People House Presents: Scribing the Soul
Transforming Your Life through the Power of Writing
September 23-24th, 2011
Friday 6:00 to 8:00 pm, Saturday 9:00 am to 4:30 pm
Colorado Heights University
Tickets are $129 and include lunch and light refreshments
Featuring Kay Adams and The Center for Journal Therapy practitioners
This conference meets the requirements for DORA’s new Continuing Professional Development plan
The 2011 People House Presents Conference will proudly feature the legendary Kathleen Adams LPC, RPT, founder and director of the Center for Journal Therapy and best-selling author, speaker, psychotherapist, visionary and author of several books.
Kay is an international teacher whose innovative work has helped hundreds of thousands of people heal, change and grow. She is the voice of journal therapy at conferences, hospitals, mental health agencies and seminars around the world.
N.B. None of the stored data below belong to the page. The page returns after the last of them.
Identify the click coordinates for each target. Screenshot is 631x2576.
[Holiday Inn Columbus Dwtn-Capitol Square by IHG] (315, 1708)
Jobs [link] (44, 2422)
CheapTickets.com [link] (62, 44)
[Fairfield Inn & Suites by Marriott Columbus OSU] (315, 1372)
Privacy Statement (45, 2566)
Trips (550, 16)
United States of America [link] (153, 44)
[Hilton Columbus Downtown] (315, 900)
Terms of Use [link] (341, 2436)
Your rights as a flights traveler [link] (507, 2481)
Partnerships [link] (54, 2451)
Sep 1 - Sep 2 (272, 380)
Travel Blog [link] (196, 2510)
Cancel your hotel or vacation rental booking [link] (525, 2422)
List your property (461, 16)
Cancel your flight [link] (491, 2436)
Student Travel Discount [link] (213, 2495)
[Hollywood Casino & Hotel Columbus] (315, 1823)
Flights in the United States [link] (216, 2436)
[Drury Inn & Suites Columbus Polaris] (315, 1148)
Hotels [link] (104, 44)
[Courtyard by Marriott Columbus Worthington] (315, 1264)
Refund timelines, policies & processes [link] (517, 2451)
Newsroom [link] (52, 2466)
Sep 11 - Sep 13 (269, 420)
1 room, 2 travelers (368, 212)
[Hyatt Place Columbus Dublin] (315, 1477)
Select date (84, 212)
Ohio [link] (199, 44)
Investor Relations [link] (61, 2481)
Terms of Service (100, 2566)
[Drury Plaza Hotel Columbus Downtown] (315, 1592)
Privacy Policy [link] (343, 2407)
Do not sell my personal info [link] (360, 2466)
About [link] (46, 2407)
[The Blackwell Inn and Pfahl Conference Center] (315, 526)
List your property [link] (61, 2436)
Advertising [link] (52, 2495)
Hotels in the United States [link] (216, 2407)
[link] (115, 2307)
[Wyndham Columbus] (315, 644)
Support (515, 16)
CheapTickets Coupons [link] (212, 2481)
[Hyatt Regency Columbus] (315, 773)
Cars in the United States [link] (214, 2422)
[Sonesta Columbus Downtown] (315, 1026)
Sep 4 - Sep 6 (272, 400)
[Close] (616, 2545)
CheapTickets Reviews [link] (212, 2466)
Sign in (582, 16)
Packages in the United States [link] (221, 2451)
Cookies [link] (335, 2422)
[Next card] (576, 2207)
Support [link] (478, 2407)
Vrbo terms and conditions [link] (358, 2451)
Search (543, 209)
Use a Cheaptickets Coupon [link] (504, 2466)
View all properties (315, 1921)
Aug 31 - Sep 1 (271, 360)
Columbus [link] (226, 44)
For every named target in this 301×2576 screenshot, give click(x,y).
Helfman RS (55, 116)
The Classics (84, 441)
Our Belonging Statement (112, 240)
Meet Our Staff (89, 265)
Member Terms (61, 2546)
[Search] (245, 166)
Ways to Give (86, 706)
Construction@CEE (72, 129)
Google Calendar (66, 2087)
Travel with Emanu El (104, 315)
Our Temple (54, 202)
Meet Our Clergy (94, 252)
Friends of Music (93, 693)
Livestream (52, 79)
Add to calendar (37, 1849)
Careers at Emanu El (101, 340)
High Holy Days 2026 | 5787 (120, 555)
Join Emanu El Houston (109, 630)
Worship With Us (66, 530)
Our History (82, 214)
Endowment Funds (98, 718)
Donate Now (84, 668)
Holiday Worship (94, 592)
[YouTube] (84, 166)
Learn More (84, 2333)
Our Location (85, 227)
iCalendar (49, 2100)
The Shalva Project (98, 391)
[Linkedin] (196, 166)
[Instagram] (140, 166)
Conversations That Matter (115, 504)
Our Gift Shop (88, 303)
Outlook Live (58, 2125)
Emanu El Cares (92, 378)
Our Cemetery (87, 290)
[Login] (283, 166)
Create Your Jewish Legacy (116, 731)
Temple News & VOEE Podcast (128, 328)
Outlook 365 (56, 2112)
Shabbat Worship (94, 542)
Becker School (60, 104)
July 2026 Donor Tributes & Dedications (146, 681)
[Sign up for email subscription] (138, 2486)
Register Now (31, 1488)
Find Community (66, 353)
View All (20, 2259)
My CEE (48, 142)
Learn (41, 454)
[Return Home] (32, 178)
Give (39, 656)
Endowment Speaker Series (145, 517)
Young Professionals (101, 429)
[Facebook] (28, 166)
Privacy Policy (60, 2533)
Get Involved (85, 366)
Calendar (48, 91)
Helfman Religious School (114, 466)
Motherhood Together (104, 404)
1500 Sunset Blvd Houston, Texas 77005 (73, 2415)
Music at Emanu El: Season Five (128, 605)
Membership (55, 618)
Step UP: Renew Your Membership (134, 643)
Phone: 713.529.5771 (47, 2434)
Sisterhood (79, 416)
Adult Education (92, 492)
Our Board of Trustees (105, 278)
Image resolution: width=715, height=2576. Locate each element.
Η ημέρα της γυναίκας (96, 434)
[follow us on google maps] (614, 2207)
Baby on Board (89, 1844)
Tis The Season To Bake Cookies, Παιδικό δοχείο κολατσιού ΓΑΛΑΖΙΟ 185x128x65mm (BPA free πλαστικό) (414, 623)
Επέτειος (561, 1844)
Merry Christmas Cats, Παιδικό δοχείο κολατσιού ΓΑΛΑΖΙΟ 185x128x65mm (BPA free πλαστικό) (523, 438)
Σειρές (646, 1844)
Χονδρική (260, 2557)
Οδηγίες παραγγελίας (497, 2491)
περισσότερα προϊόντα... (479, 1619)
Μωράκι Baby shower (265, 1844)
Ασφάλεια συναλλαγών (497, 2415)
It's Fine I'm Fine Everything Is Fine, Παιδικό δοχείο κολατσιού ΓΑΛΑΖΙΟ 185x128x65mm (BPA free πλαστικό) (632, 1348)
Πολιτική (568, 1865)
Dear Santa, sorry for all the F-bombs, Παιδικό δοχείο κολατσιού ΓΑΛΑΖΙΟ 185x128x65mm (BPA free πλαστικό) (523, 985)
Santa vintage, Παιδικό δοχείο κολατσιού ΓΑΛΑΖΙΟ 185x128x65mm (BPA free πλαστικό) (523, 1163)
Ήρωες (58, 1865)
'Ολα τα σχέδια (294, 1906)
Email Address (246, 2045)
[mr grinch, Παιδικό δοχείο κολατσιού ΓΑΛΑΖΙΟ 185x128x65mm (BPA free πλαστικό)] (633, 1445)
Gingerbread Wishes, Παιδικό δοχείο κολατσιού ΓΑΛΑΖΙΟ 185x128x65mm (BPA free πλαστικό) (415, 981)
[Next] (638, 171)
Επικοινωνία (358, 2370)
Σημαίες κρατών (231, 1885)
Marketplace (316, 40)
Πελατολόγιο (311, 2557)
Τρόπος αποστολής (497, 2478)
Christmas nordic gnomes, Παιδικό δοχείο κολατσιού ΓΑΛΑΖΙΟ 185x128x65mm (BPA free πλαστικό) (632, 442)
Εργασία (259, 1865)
In this exciting conference, Kay will assemble a rich team of writing practitioners who will help us enrich our professional and personal lives through the power of therapeutic writing.
A portion of the ticket price will be tax-deductible. 50% of the ticket price will be refundable until Aug. 31.
After you purchase your tickets, be sure to come back to our website to select your workshops.
The Center for Journal Therapy is an NBCC-Approved Continuing Education Provider (ACEP®) and an educational co-sponsor of this event/program. The Center for Journal Therapy may award NBCC-approved clock hours for events or programs that meet NBCC requirements. The ACEP maintains responsibility for the content of this event.
An Interview with Kay Adams, Founder/Director of the Center for Journal Therapy:
Kay, you have declared that this conference will be the kickoff for International Journaling Month. Tell us about all of this.
There are about 200 Certified Instructors of the Journal to the Self method around the world. We're designating October 2011 as International Journal Writing month, and I've challenged the instructors to each offer a class, lecture, workshop, talk or gathering during that time. We'll kick it off in late September with the Scribing the Soul conference, and it will end on November 5, which is the 26th anniversary of the first Journal to the Self workshop I ever taught!
What do you think will be the three key benefits healing professionals and individual attendees will experience from being part of this conference?
Clarity on new ways to use writing for personal growth, healing and change – for self and (for helping professionals) clients. Creative connection – the experience of dipping deeply into the soul-self and surprising ourselves with what's waiting for us. And community! It's always magical when people come together to write and share.
This conference is called Scribing the Soul: Transforming Your Life through the Power of Writing, based on your book, Scribing the Soul. Can you explain what this means in everyday terms?
C.S. Lewis said, "You don't have a soul. You are a Soul." I'm a firm believer that each of us has wisdom within us that is accessible for the asking. Along with prayer and meditation, depth writing is one of the most genuine and effective methods I know to access and hear the "still, small voice" that carries within it our own truth and deeper understanding. My hope is that each person who attends this conference will leave with a direct experience of the surprise, delight and comfort of having made that connection.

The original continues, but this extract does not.